Task statement> Reproduce, without alteration, the stretch of the records from the line containing "A‑tým (82, 806)" through the line containing "Apparel (131, 121)", with both of those lines included.

-------

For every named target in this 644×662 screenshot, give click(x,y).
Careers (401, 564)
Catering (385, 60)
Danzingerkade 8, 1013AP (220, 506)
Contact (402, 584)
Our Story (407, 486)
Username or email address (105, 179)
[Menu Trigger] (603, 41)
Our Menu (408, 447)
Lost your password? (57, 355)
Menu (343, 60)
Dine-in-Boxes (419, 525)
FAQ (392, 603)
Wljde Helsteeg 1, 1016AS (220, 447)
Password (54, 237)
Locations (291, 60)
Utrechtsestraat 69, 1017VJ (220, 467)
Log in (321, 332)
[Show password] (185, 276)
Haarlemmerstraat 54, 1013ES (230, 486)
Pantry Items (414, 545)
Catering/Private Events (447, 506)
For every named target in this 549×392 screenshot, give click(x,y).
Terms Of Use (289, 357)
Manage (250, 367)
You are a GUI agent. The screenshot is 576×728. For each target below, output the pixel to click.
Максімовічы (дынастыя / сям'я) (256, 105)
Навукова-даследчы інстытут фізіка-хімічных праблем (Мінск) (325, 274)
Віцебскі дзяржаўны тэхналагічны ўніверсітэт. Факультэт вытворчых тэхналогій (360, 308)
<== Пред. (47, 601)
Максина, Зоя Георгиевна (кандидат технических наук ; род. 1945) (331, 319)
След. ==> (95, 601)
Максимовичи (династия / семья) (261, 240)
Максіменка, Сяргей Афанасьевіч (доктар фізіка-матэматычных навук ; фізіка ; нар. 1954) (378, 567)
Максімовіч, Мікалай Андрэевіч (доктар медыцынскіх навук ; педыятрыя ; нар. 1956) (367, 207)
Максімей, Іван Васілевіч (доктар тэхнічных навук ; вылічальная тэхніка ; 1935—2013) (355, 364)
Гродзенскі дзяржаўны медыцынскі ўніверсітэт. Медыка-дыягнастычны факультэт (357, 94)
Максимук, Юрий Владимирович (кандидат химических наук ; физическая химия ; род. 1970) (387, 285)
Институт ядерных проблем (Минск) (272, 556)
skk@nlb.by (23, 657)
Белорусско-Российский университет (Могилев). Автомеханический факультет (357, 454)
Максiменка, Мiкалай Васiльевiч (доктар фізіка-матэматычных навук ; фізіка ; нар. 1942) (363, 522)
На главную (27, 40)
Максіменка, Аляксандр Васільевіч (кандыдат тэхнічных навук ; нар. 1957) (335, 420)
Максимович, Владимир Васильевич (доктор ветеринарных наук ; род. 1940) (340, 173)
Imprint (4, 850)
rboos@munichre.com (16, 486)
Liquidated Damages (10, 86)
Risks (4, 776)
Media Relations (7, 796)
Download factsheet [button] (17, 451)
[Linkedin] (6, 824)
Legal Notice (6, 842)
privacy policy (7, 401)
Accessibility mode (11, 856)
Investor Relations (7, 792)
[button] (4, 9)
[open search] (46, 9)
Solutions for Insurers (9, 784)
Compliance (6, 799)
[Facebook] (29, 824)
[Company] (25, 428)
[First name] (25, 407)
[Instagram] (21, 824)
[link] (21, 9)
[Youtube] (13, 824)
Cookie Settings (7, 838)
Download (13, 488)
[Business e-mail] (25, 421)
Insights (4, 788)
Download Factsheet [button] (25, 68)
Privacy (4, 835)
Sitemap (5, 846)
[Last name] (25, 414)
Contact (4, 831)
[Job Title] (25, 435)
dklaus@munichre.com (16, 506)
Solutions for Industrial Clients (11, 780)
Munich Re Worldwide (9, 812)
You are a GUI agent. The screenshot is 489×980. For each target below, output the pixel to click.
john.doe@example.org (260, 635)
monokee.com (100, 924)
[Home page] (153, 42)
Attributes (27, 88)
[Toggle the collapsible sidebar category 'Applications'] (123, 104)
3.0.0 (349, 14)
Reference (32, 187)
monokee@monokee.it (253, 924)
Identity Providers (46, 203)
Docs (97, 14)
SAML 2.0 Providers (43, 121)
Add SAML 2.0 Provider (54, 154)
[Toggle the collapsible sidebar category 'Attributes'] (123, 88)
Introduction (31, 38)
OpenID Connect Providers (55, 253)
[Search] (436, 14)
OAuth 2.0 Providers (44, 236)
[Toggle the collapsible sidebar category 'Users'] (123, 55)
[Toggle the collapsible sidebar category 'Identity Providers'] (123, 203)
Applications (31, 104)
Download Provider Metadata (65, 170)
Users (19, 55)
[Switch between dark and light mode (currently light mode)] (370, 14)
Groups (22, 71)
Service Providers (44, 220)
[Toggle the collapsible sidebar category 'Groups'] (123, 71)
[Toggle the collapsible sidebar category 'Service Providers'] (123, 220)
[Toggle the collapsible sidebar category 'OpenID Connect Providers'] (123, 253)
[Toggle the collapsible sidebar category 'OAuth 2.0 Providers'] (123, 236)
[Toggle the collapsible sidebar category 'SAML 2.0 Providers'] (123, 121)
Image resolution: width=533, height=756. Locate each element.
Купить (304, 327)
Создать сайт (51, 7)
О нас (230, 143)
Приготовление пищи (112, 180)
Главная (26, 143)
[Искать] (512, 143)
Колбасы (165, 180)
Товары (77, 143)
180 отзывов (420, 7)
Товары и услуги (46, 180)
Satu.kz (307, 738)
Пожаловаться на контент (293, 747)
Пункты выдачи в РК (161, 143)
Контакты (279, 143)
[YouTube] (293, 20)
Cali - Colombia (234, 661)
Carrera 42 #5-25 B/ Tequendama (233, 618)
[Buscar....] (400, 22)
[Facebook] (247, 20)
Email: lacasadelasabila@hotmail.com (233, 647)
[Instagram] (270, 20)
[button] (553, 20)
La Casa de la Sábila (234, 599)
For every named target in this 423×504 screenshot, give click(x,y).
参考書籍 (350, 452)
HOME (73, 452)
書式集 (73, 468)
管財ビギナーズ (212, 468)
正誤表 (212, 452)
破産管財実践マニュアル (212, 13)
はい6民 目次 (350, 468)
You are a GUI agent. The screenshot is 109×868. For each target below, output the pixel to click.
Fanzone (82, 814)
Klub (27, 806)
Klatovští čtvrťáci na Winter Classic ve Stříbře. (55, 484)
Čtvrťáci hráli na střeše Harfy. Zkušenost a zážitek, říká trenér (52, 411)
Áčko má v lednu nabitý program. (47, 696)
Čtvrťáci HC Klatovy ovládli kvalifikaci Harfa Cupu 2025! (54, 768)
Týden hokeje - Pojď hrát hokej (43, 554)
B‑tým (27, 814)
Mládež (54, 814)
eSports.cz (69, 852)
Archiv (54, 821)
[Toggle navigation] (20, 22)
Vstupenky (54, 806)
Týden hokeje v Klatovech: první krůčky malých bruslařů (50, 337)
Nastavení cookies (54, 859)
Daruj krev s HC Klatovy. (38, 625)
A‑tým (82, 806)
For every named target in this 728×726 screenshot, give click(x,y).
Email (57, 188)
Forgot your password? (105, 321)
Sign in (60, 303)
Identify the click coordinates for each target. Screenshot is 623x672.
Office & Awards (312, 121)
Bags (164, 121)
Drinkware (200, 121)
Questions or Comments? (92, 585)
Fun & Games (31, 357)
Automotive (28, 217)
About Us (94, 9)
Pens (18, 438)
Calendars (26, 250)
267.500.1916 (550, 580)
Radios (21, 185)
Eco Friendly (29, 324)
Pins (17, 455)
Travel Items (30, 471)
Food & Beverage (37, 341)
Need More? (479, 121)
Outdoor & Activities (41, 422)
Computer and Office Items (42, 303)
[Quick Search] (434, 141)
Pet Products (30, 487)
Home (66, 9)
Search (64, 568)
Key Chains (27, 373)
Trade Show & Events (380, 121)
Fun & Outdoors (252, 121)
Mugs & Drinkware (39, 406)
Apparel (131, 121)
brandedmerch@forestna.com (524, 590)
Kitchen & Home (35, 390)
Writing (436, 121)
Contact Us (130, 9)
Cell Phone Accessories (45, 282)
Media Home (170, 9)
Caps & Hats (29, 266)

-------

Right answer>
A‑tým (82, 806)
For every named target in this 728×726 screenshot, give click(x,y).
Email (57, 188)
Forgot your password? (105, 321)
Sign in (60, 303)
Identify the click coordinates for each target. Screenshot is 623x672.
Office & Awards (312, 121)
Bags (164, 121)
Drinkware (200, 121)
Questions or Comments? (92, 585)
Fun & Games (31, 357)
Automotive (28, 217)
About Us (94, 9)
Pens (18, 438)
Calendars (26, 250)
267.500.1916 (550, 580)
Radios (21, 185)
Eco Friendly (29, 324)
Pins (17, 455)
Travel Items (30, 471)
Food & Beverage (37, 341)
Need More? (479, 121)
Outdoor & Activities (41, 422)
Computer and Office Items (42, 303)
[Quick Search] (434, 141)
Pet Products (30, 487)
Home (66, 9)
Search (64, 568)
Key Chains (27, 373)
Trade Show & Events (380, 121)
Fun & Outdoors (252, 121)
Mugs & Drinkware (39, 406)
Apparel (131, 121)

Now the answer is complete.